* **Directive**
Transcribe all of the rows below word for word, and leave the pictures out.

──────── Data provided ────────

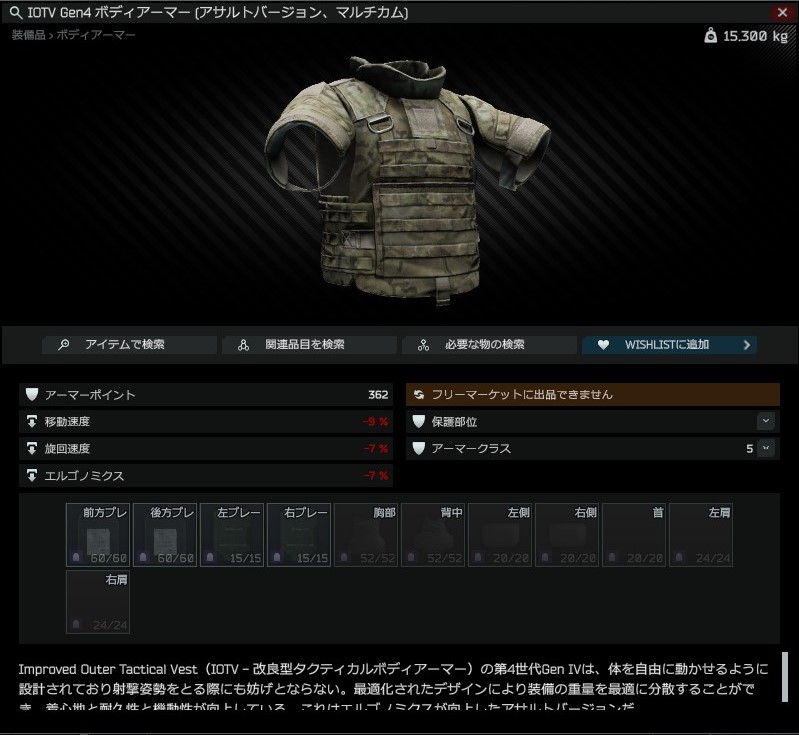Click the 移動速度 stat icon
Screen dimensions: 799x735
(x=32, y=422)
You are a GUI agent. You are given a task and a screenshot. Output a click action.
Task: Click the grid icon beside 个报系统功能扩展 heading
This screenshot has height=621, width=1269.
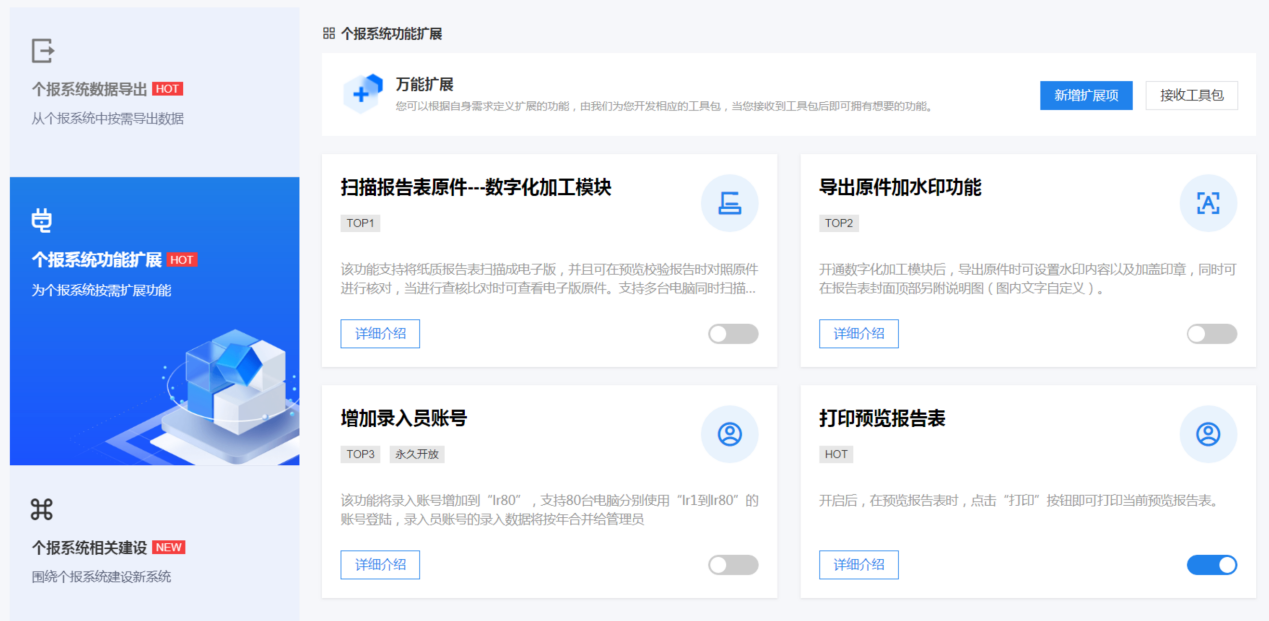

────────

* **Result of the exercise**
Click the 移動速度 stat icon
Screen dimensions: 799x735
(x=32, y=422)
You are a GUI agent. You are given a task and a screenshot. Output a click action.
Task: Click the grid icon beside 个报系统功能扩展 heading
This screenshot has height=621, width=1269.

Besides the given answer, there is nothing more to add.